What Happens To My Credit Scores If I Shop Around For A Mortgage?

Getting your credit report multiple times while shopping for a mortgage, or an automobile, will not hurt your credit or your credit scores. This is one of the biggest misconceptions my customers have had in the 7 years that I have been in the mortgage business. I also find that first time home buyers are especially reluctant to have their credit report and credit scores pulled because of this belief. Where did they get this misconception? I say this misconception comes from of two things: uneducated mortgage professionals, or deceptive sales techniques.
In the late 1990’s, mortgage lenders started relying on credit scores to assist them in deciding whether or not to give someone a mortgage. Coincidently, at that same time the credit scoring system would ‘ding’ your credit score every time your credit was pulled, no matter who pulled it or for what reason.

With the credit scoring system set up this way, it was counterproductive for a home buyer to shop around for their mortgage. Mortgage Loan Officers did tell their home buyers to not allow anyone to pull their credit because back then it really did hurt their credit scores.
There was a lot of criticism of the credit scoring system because the system discouraged consumer from shopping around for the best deals.
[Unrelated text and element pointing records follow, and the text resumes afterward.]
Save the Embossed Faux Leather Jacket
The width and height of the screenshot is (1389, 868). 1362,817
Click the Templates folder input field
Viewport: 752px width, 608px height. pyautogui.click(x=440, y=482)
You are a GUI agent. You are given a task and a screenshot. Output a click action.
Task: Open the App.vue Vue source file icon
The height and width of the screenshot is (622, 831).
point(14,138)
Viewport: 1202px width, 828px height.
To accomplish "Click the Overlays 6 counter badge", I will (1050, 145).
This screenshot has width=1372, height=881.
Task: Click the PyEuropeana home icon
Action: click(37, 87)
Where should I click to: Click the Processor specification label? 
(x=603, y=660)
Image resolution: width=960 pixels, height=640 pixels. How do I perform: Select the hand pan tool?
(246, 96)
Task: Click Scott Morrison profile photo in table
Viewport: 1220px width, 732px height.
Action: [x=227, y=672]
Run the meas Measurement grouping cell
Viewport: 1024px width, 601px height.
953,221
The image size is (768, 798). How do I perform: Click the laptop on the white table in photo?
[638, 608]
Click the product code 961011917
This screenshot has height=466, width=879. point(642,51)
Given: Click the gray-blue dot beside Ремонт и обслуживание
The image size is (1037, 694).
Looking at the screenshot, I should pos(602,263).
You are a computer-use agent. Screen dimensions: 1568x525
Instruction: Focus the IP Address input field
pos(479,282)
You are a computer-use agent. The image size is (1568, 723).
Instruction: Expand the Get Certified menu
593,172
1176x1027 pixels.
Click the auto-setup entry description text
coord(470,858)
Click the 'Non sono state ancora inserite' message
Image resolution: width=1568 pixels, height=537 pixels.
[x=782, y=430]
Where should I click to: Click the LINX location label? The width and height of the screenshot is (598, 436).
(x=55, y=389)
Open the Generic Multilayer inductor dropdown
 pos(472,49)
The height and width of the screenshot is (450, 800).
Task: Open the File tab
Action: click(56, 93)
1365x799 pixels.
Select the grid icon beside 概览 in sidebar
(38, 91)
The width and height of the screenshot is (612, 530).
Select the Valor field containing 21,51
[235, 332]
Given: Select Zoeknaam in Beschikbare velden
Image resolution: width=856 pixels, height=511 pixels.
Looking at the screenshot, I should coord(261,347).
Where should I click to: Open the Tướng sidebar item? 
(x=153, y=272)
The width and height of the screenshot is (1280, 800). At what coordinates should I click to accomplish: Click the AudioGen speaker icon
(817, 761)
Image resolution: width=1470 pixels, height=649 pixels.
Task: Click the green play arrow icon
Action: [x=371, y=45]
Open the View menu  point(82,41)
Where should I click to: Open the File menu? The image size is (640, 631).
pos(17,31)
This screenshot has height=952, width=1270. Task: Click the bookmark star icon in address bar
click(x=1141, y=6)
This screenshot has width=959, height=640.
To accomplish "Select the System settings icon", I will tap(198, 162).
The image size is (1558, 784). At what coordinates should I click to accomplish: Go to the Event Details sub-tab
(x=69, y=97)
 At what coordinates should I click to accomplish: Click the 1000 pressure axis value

As a result of this criticism, the credit scoring system was changed to count any number of credit pulls during a particular period of time by different mortgage companies as one credit pull.

Changes Made To FICO Credit Scores System
The changes made to the credit scoring system were made somewhere after 2002. There are some folks in the mortgage industry that continue to tell consumers about the old rules of the credit scoring system, thus limiting the consumer’s ability to shop around for mortgage loan programs. It is hard for me to believe that after several years since these changes being made that loan officers are still telling folks about the old credit scoring system where it hurts the consumer’s credit scores if more than one company pulls their credit. I can only imagine this situation in two ways. Either, the mortgage loan officer shouldn’t be doing loans because they don’t the basics of the mortgage industry, or it is an inappropriate sales tactic employed by some mortgage companies and lenders to capture business.
In either case, a mortgage loan officer telling someone looking for a mortgage to not allow anyone else to pull their credit, improves their chances of landing the borrower’s business. This tactic scares the potential homebuyer from shopping around for the best deal, which is contrary to our free market society where we’re encouraged to shop around for the best deal. Is it normal, appropriate, accepted, and encouraged, that when you are looking for a mortgage loan program that you do shop around.

Credit Pulled By More Than One Mortgage Company Will Not Hurt Scores
Part of shopping around is having your credit pulled by multiple brokers and lenders. Additionally, by scaring a potential homebuyer from shopping around, it sets the bar for excessive fees and interest rates to be charged to the borrower. The bottom line here: if you are told by your mortgage broker, "don’t let anyone pull your credit" question them. You’ll know what to do depending on how they answer you.
If you get your own credit report, you won’t hurt your report or your credit scores. If you want to qualify for a mortgage, be sure that you get your credit pulled by a mortgage company. The credit reports that mortgage companies use are designed for mortgage companies that show specific information that the lender is looking for. Although you can get good information with your consumer credit report, the credit report pulled by the mortgage company will be more accurate for assessing your ability to get a home loan and for determines the interest rates you can get.
If you want pull your credit and find out your credit scores, you can pull them yourself through the services on GetPreQualified.com. You can go to our Free Credit Report section to order a free credit report.
One last piece of information: you have probably seen advertising for ‘Free Credit Report’ or some variation of this. This advertising is offering you a free credit report which you are entitled to get every 12 months according the US government. However, when you get this free report you’ll find that you don’t get a credit score. Credit scores are not free. This is the bread and butter of the credit report industry, so you are going to have to pay for your scores. If you are serious about buying a home, get the full blown credit report with your scores you’ll be glad you did.